→ WRITTEN PROBLEM: Set down the blog post about the concert word for word, everything from "I went to see" down to "of this world.".

→ SOURCE:
•••••
"I've always liked the time before dawn because there's no one around to remind me who I'm supposed to be, so it's easier to remember who I am."

-Brian Andreas

Saturday, November 6, 2010

be calm

I went to see one of my favorite bands perform about a week ago in Southeast Portland, and it was, to say the least, amazing. Well ok, the venue wasn't that great and the number of teeny boppers greatly out weighed the number of "older, more mature concert goers" such as myself that I thought would be there, but audience surroundings aside, the performance put on by the lead singer was out of this world.

As I think about it, maybe that's what was so great about it, maybe he wasn't really "performing" but just being real with the audience. The emotion you felt as he sang about his heartache just made you want to smile and cry all at the same time. Smile because, as he put it, he's finally happy, but cry because the songs he sang just poured out such heavy emotions that thinking of him going through such a hard time was just too much for you to take in, even if you only knew him as someone on stage.

As he started to sing my favorite song of his, he pointed out that it had been written on the very street we were on. He said he was here in Portland visiting his sister and they were walking down Hawthorne street, which is coincidentally one of my favorite streets in Portland, and it was just a really rough season of life for him. As they walked, they passed a homeless man who just kept singing over and over again to himself "be calm, be calm, be calm." Nate, the lead singer, wrote it down and the words stuck with him, until this song came out of it.
•••••
→ Items from a data source:
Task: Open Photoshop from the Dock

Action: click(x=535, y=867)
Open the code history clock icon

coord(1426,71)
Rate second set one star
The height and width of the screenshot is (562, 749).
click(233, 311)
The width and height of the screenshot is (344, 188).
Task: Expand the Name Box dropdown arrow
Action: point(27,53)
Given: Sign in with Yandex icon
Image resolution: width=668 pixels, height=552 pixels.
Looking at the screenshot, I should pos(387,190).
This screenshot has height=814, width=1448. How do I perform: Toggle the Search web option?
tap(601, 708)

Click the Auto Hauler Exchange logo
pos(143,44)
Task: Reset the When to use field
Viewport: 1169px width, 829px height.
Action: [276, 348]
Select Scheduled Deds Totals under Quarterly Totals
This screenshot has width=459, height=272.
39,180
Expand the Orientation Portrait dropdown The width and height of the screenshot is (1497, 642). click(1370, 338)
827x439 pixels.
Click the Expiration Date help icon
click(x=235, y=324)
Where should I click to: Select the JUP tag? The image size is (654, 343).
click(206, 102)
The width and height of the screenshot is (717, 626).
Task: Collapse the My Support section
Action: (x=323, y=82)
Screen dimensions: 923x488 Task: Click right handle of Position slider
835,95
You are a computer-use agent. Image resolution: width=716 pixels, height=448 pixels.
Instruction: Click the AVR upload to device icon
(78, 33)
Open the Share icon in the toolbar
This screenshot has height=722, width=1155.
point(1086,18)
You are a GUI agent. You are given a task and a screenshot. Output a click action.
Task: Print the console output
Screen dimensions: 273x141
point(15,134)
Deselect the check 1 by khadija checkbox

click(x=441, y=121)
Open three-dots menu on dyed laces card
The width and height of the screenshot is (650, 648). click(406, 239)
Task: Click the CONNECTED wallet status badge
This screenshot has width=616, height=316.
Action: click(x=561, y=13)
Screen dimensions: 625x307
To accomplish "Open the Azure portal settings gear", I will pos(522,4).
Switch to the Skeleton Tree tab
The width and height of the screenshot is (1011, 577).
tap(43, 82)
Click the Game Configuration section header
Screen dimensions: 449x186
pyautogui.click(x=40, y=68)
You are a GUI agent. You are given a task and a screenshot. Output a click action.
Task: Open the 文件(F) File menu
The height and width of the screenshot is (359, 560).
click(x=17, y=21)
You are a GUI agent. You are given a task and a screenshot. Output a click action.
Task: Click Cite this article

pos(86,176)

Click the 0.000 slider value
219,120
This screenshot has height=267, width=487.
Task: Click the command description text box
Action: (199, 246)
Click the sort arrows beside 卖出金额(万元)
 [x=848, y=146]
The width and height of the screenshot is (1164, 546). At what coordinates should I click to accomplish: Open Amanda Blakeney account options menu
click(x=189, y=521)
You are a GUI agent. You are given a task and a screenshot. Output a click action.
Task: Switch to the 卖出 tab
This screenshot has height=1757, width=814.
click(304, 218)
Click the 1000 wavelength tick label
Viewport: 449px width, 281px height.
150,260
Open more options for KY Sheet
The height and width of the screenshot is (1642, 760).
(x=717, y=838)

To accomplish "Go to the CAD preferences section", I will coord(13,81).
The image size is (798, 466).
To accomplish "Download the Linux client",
•••••
→ SOLUTION:
I went to see one of my favorite bands perform about a week ago in Southeast Portland, and it was, to say the least, amazing. Well ok, the venue wasn't that great and the number of teeny boppers greatly out weighed the number of "older, more mature concert goers" such as myself that I thought would be there, but audience surroundings aside, the performance put on by the lead singer was out of this world.